In evaluating the association of increasing phosphoserine and of its best AA correlates with severity of illness, there is to observe that a relevant source of phosphoserine may be the breakdown of phosphorylated proteins and cell phospholipids (Rossi et al. 1980; Lord and Bralley 2008). Although we cannot quantify its contribution, a characteristic shared by phosphoserine, 3-methylhistidine and hydroxyproline is that all three AAs derive from post-synthetic modifications of proteins (Bender 2012), and enhanced proteolysis could partly explain the tendency for parallel increases of these AAs, while common dependency on kidney dysfunction should be an additional factor. Phosphoserine had a major relevance in our patients because, during worsening of illness, its increase was comparably greater than that of 3-methylhistidine and hydroxyproline. As already mentioned, plasma phosphoserine may in large part derive from the catabolism of proteins and phospholipids (Rossi et al. 1980; Lord and Bralley 2008). Intracellular synthesis of phosphoserine occurs in the glycolytic pathway, in which conversion of 3-phosphoglycerate into 3-phosphohydroxypyruvate is catalysed by 3-phosphoglycerate dehydrogenase, and the latter is subsequently converted into phosphoserine (3-phosphoserine) by 3-phosphoserine aminotransferase (van der Crabben et al. 2013). Phosphoserine may be finally converted into serine (L-serine) by phosphoserine phosphatase, while phosphorylation of serine can only take place when it is a component of proteins (Rossi et al. 1980). In theory, expansion of the phosphoserine pool could derive from enhanced septic glycolytic flux, from enhanced protein and phospholipid catabolic drive, and from kidney dysfunction if present. On speculative grounds, also insufficient activity of phosphoserine phosphatase should be considered. Our data cannot account for all these possibilities. However the assessed correlations support a major role of protein catabolism. Phosphoserine is the most abundant AA among the phosphorylated AA residues in proteins, including human skeletal muscle and liver proteins (Olsen et al. 2006; Ubersax and Ferrell 2007; Højlund et al. 2009; Lundby et al. 2012; Song et al. 2012), phosphoserine outflow from muscle in injury was already demonstrated in the past (Brooks et al. 1986), and this is in agreement with the strong correlation that we found between phosphoserine and 3-methylhistidine.

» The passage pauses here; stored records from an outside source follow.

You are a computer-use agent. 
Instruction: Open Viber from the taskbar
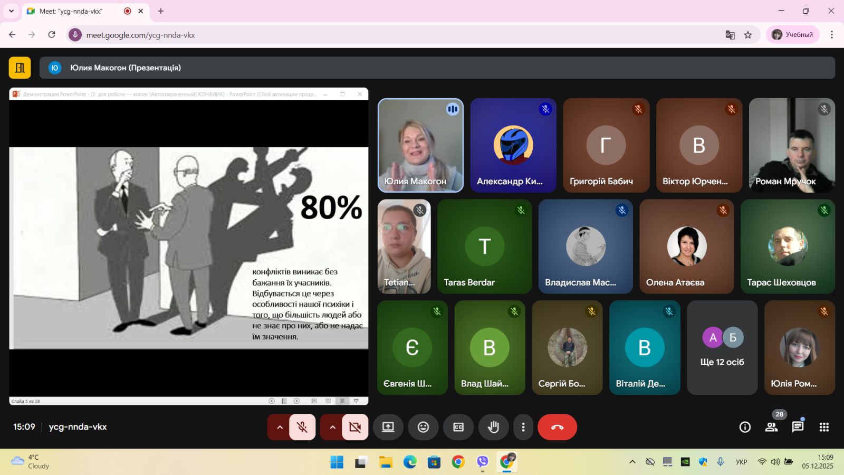(482, 462)
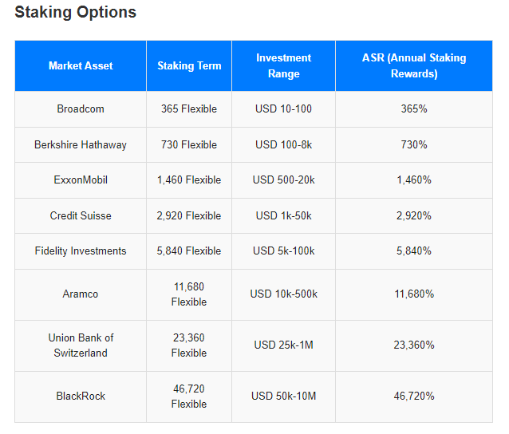The width and height of the screenshot is (509, 434).
Task: Select the Fidelity Investments row name
Action: [81, 251]
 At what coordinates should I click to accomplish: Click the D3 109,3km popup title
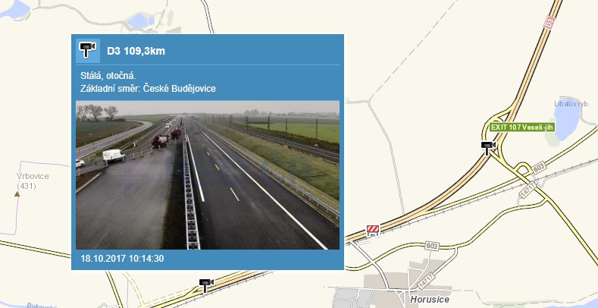(x=136, y=51)
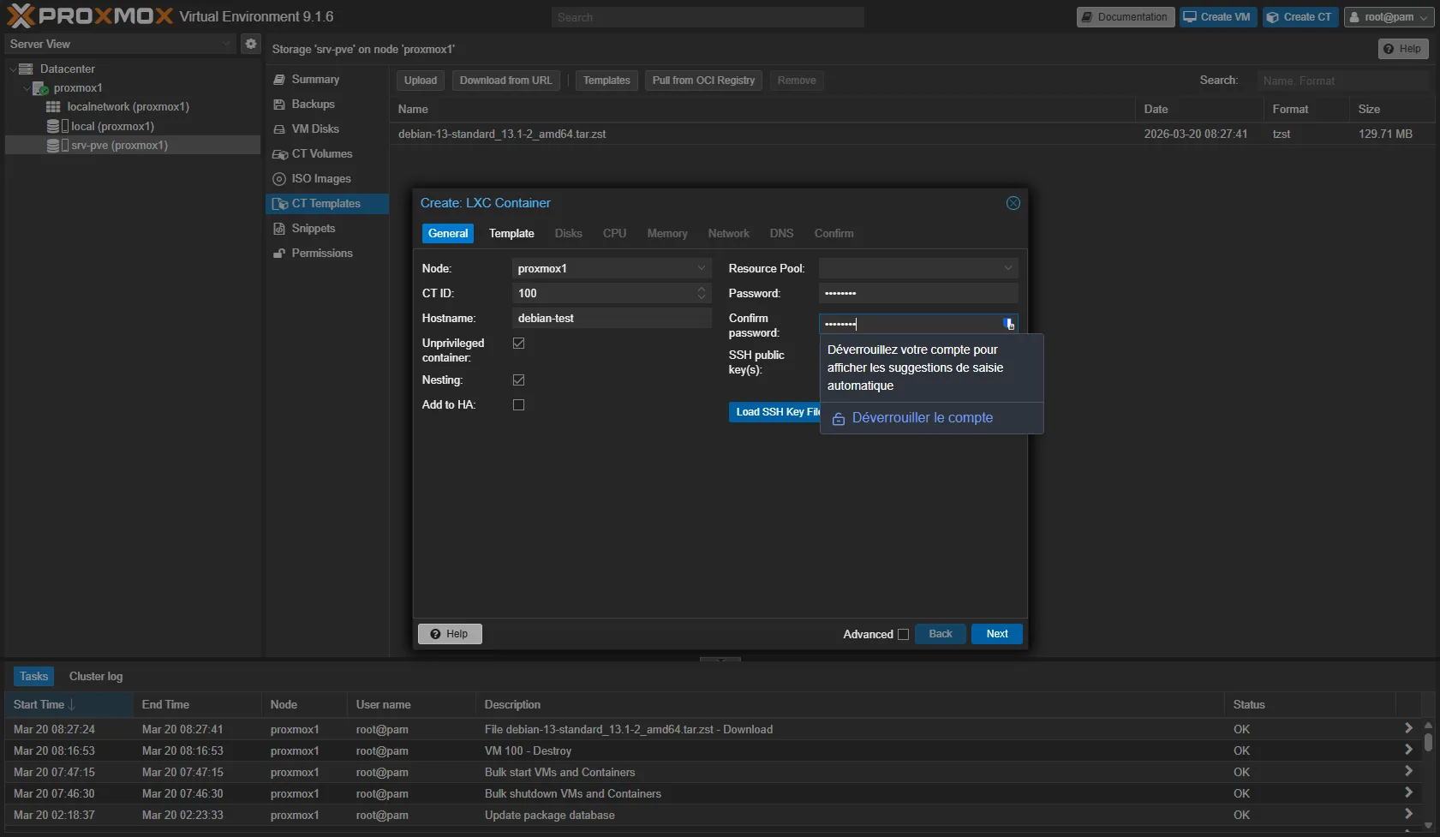Click the Hostname input field

tap(612, 319)
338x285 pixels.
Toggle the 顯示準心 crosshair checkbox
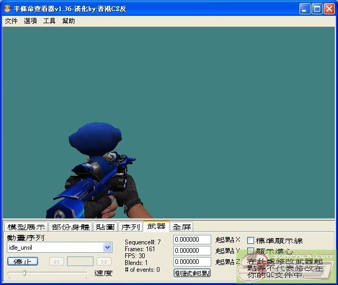[251, 251]
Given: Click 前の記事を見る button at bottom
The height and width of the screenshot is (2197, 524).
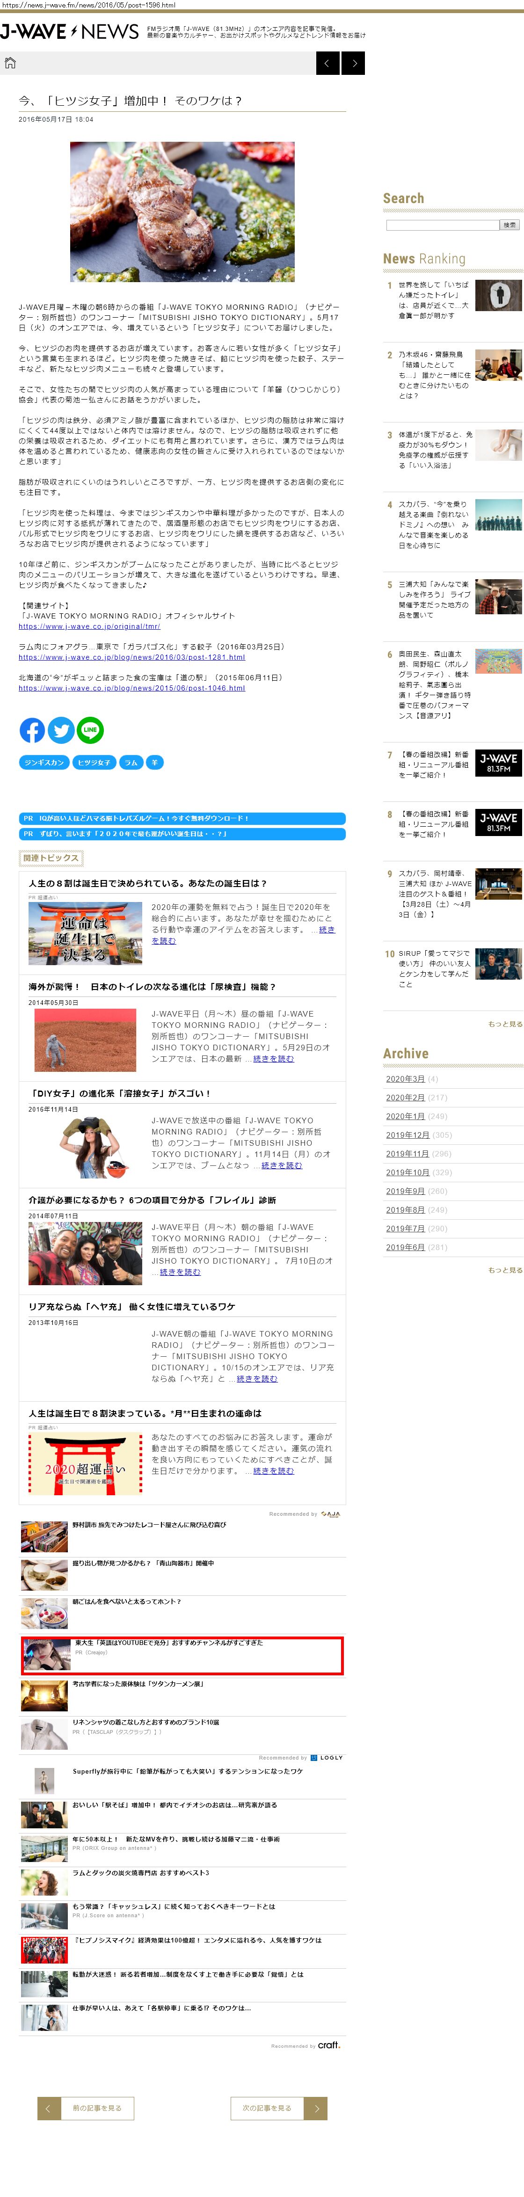Looking at the screenshot, I should tap(86, 2108).
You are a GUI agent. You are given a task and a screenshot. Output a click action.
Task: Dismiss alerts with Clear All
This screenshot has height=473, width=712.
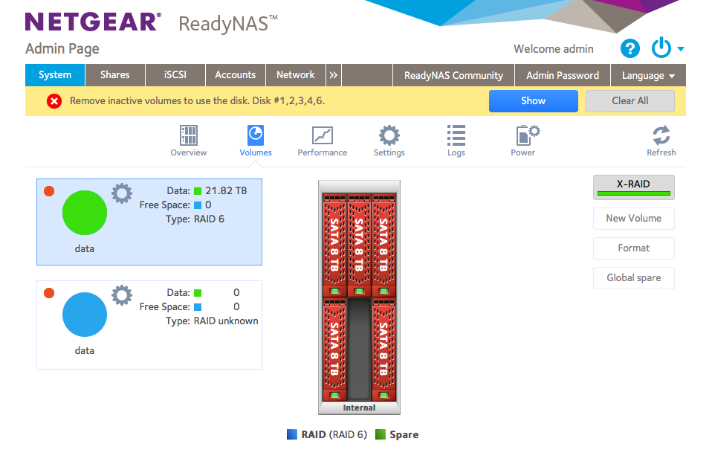(630, 101)

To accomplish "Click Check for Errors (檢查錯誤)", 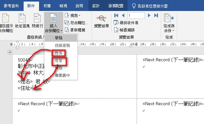I will click(x=124, y=30).
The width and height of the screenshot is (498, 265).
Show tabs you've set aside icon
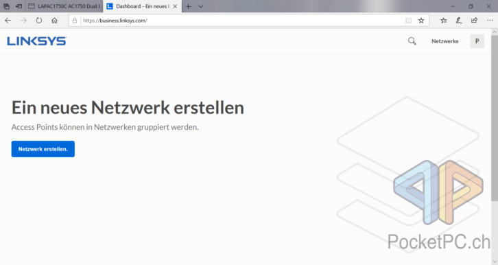[x=6, y=6]
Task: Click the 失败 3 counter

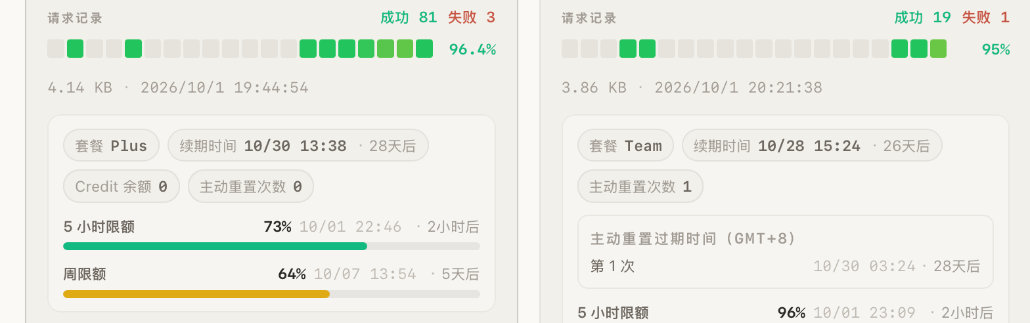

Other findings in our study regarded the balance between phosphoserine and the biochemically related AAs serine and glycine. The phosphoserine/serine ratio behaved similar to phosphoserine, but showed comparably smaller increases. Increasing phosphoserine and other signs of worsening of illness were associated with maintenance of lower serine for any given glycine level; although this was in agreement with previous findings on renal insufficiency (Bender 2012; Fürst and Stehle 2004) the clinical relevance for our patients was uncertain. Conversely, very relevant appeared the ancillary finding of a significant impact of nutritional AA support in decreasing 3-methylhistidine for any given creatinine and phosphoserine level (multiple regression in Table 2), and therefore in moderating proteolysis. This was not new in itself, however it was impressive that nutritional AA dose emerged so strongly (partial r = −0.44, p < 0.001) as a likely determinant of reduced proteolysis, in spite of the multiple causes of inter-patient variability, further reaffirming the important role of nutrition in sepsis.

Conclusion

In human sepsis there is an unmet need for additional biomarkers of severity of illness, to improve decision making for high-risk patients. Furthermore, in the field of metabolomics, the awareness of new biomarkers may generate more efficient metabolomic signatures for clinical purposes. The determination of plasma phosphoserine is uncommon and inconsistently included in reported AA-grams, and the biochemical and clinical correlations of this AA are imperfectly known. Our data and the observed correlations suggest that in septic patients the determination of phosphoserine, or its regular inclusion in AA-grams and other multi-analyte profiling methodologies, may provide useful information on severity of illness and prognosis. As a collateral finding, the observed correlations were consistent with an impact of increased nutritional AA dose in moderating proteolysis.